TEXT EXTRACT:
On Thursday 30 Jul 2015 20:52:24 Francisco Ares wrote:
> 2015-07-30 16:26 GMT-03:00 Grant Edwards <[email protected]>:
> > On 2015-07-30, Neil Bothwick <[email protected]> wrote:
> > > On Thu, 30 Jul 2015 20:32:05 +0200, [email protected] wrote:
> > >> Firstly I want to shrink the first partition and secondly it is a
> > >> plain FAT32 partition not ext-something. I did not find a
> > >> "resizefat32" or similiar.
> > > 
> > > You need fatresize, which doesn't appear to be in portage. The approach
> > > when reducing a partition's size is to first reduce the size of the
> > > filesystem, to slightly less than the final partition size for safety.
> > > Then delete and recreate the partition, with the same starting point.
> > > Finally resize the filesystem to fill the new partition.
> > > 
> > >> What tools do I need?
> > > 
> > > The easiest way is probably to use GParted, which does all the hard
> > > work for you, just tell it the new size of the partition. It will also
> > > create the second partition for you, as a bonus.
> > 
> > I've read good things about Parted Magic:
> >   https://partedmagic.com/
> > 
> > AFAICT, it's a friendly front-end to parted (as is GParted), but also
> > includes some extra abilities like cloning partitions and disks for
> > backup purposes.
> > 
> > >> (beside the way to backup the SDcard, reinitialize it, put 2
> > >> partitions on it and copy back the stuff.)
> > > 
> > > Given that you should backup any important data before resizing any
> > > filesystem, this may be the easiest method.
> > 
> > I've had resize operations go pear-shaped on me.  I haven't seen it
> > often, but I wouldn't attempt a resize without a backup copy of the
> > partition involved.

STATED GOAL 1: According to the email thread, why might backing up the SD card, reinitializing it, and copying the data back be the easiest method?
The entries here have no connection to the email thread.

(Element and text position data)

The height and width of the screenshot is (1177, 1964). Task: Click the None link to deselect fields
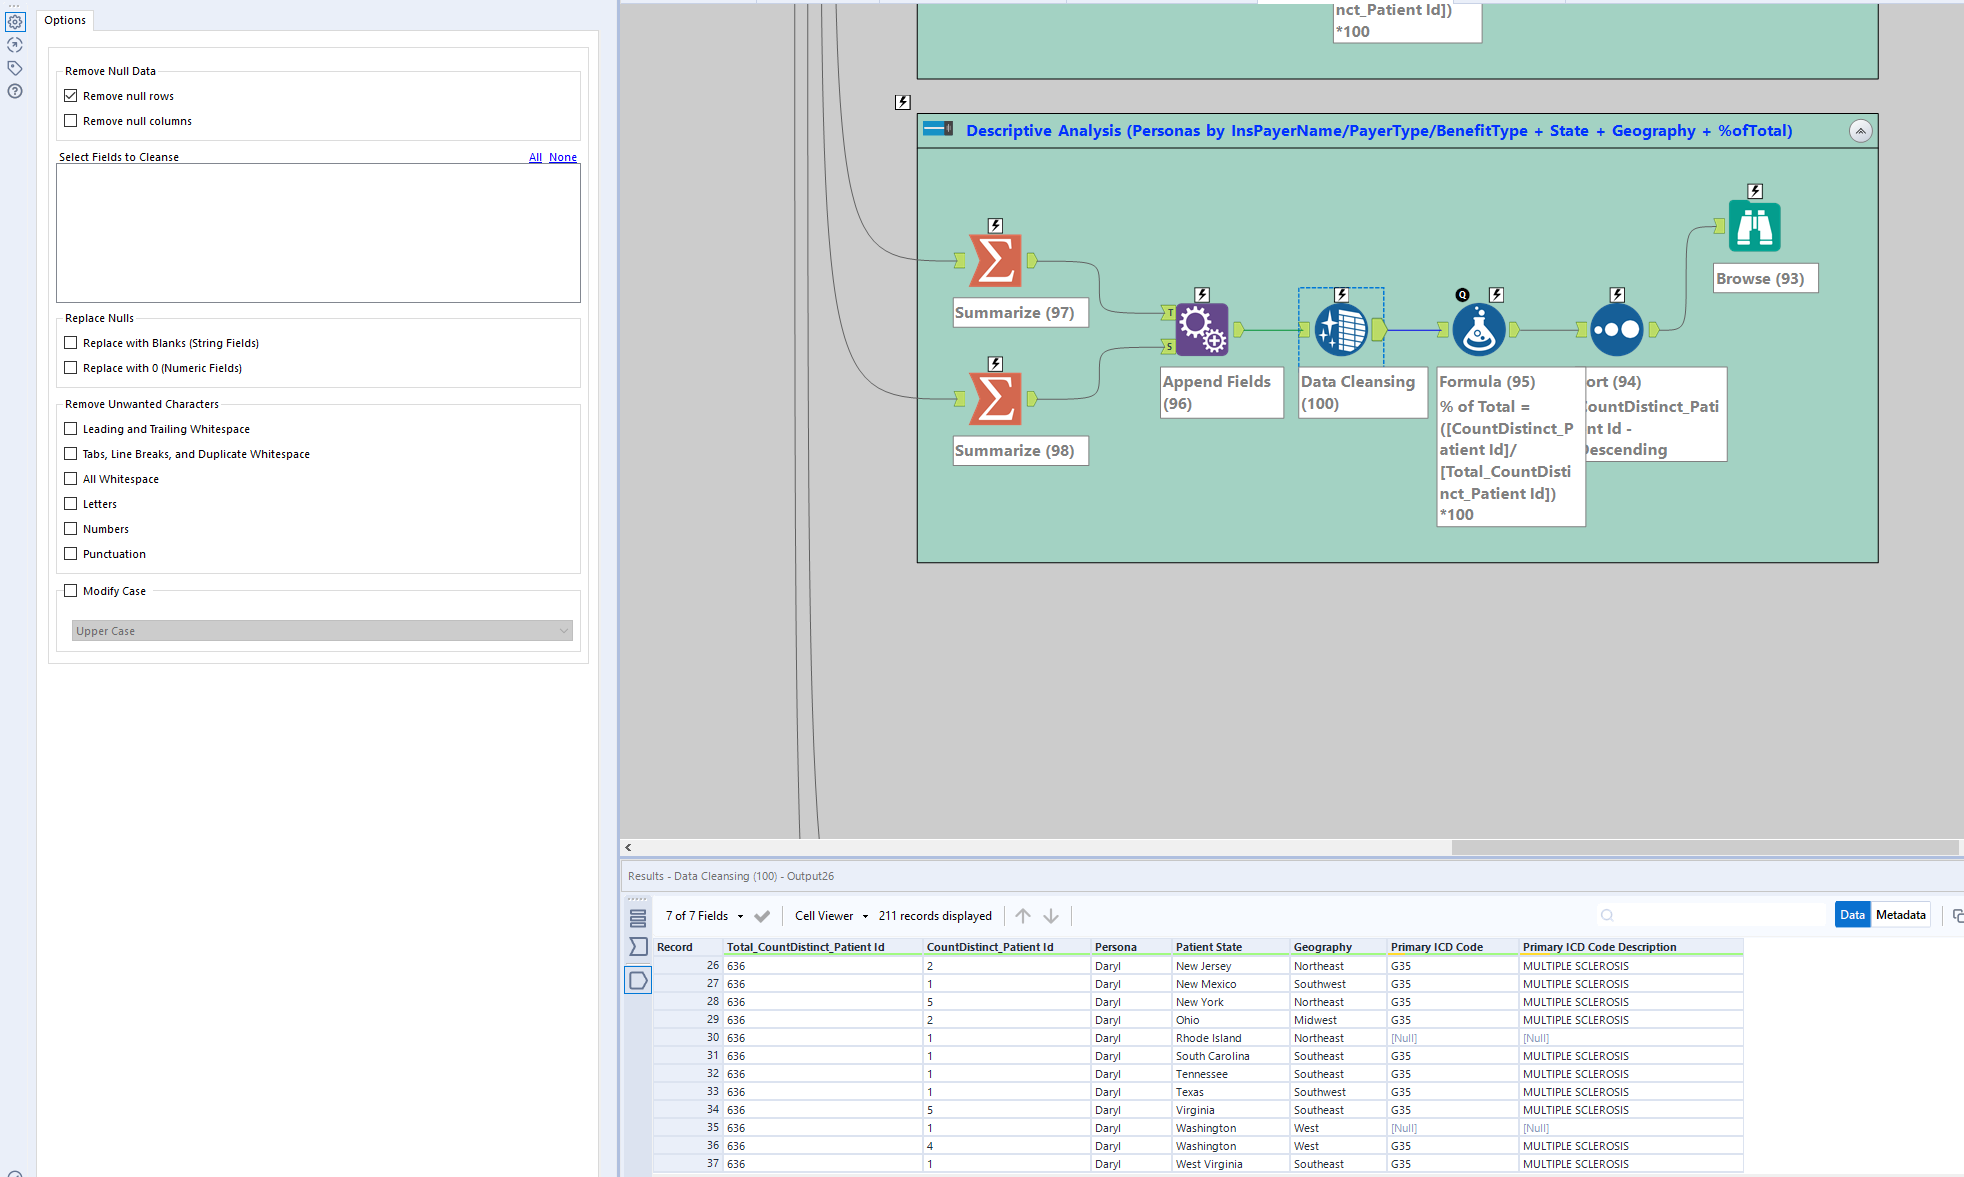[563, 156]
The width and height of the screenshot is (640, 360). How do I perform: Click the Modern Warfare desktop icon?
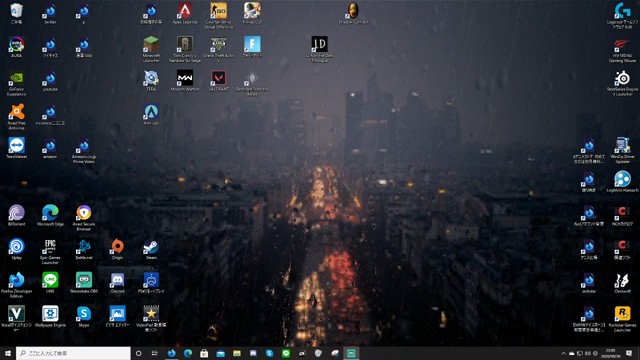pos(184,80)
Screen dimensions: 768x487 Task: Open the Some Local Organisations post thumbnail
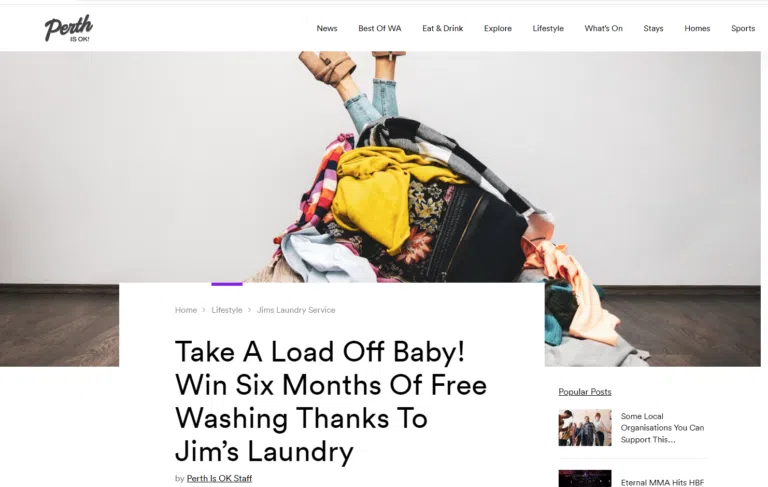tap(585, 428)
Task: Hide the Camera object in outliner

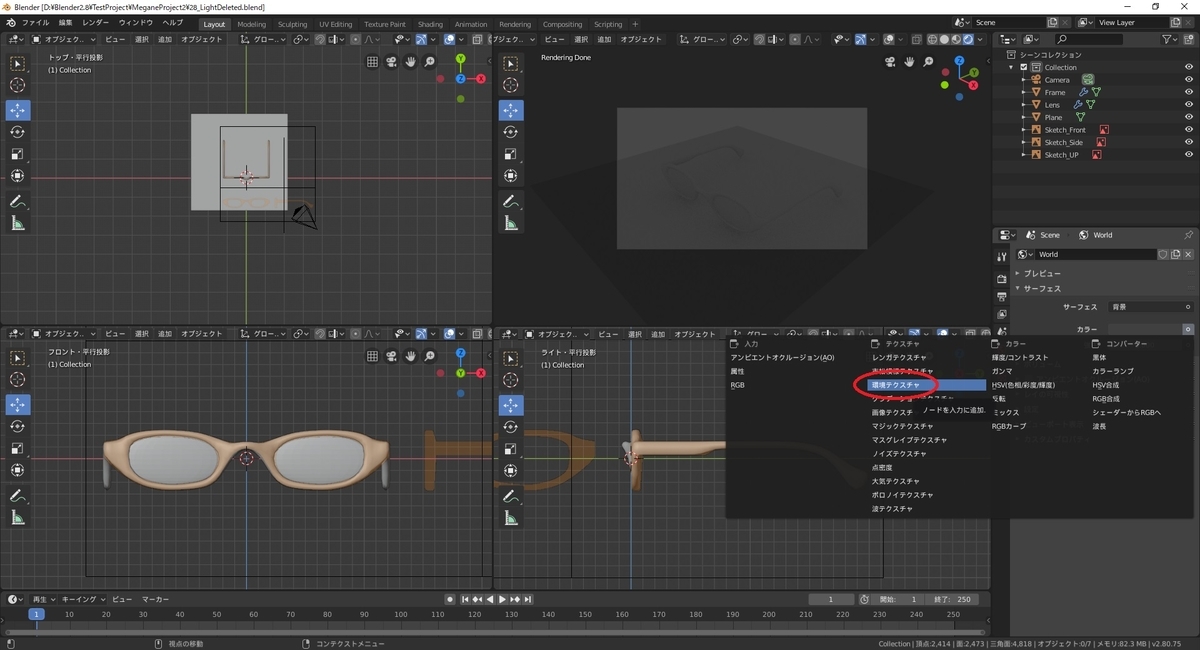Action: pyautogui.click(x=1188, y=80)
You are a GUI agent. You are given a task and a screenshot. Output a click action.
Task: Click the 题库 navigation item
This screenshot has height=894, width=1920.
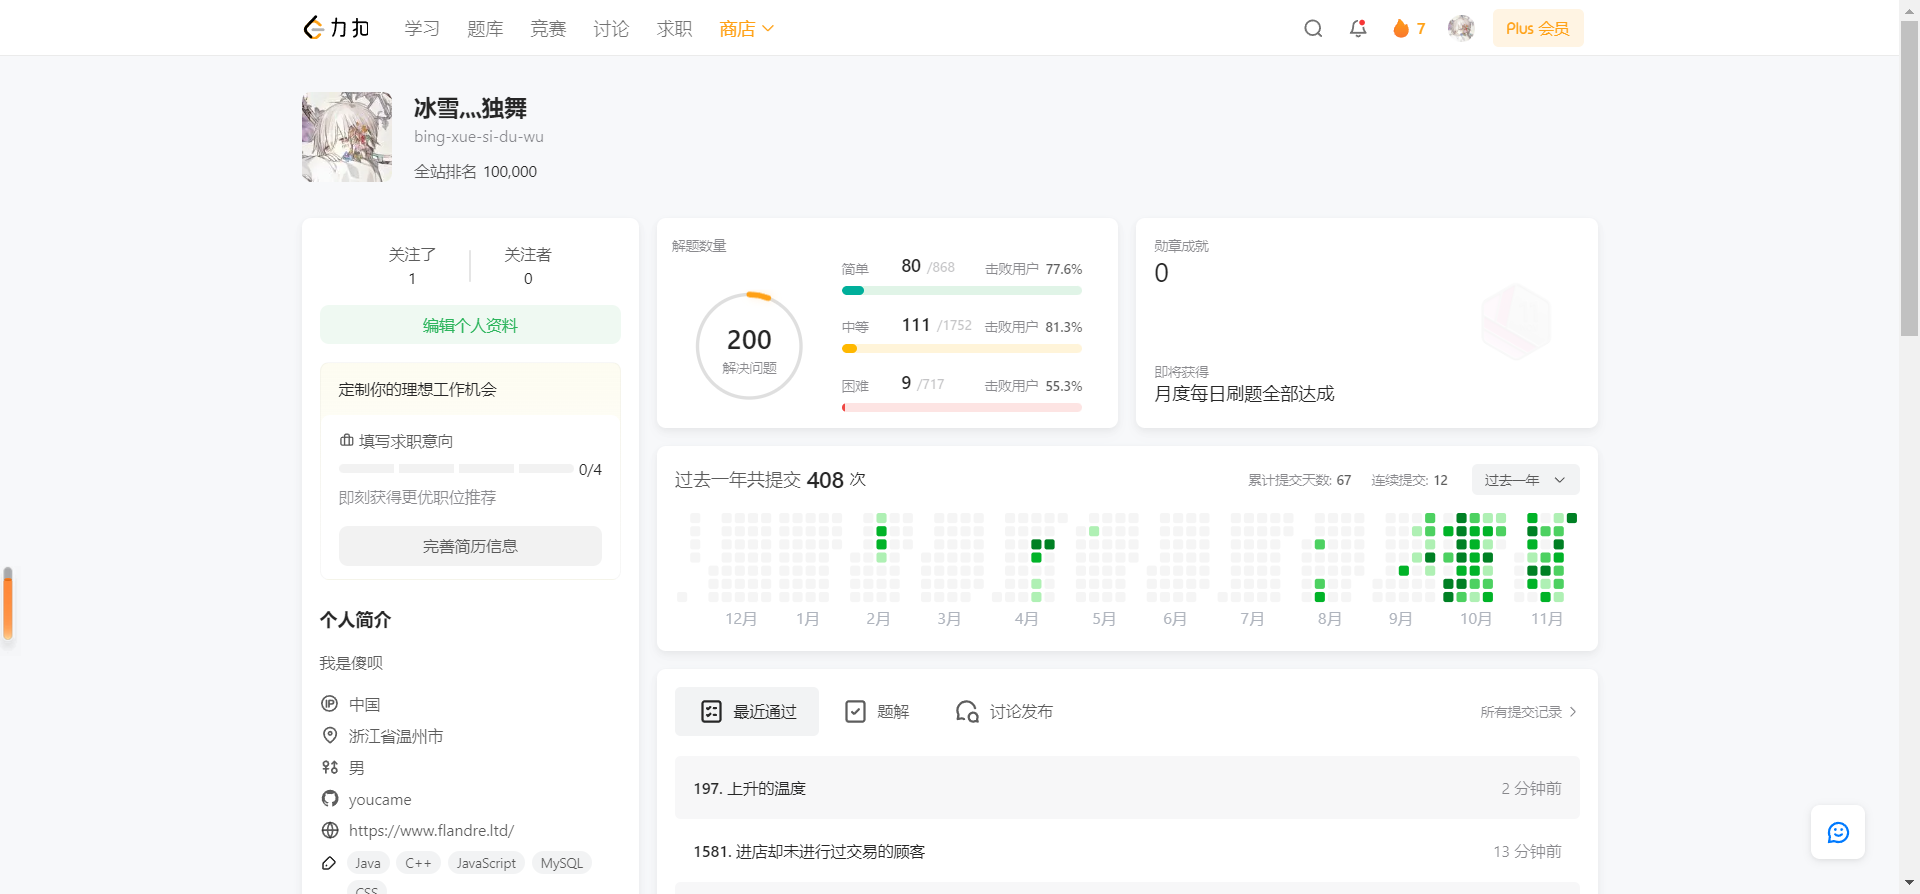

STATED GOAL 2: Can you rescale the entries from the line with "Task: Hide the Camera object in outliner" up to and including the last line of the entries? Repeat those lines with their requests, multiply every coordinate in the answers by 2, round to whole numbers with halves going up, and leave out the pictures.

RIGHT ANSWER 1: Any important data should be backed up before resizing a filesystem anyway. Since that backup is needed regardless, restoring it onto a freshly partitioned card may be the simplest route.

RIGHT ANSWER 2:
Task: Hide the Camera object in outliner

Action: pyautogui.click(x=2376, y=160)
You are a GUI agent. You are given a task and a screenshot. Output a click action.
Task: Click the 题库 navigation item
This screenshot has height=894, width=1920.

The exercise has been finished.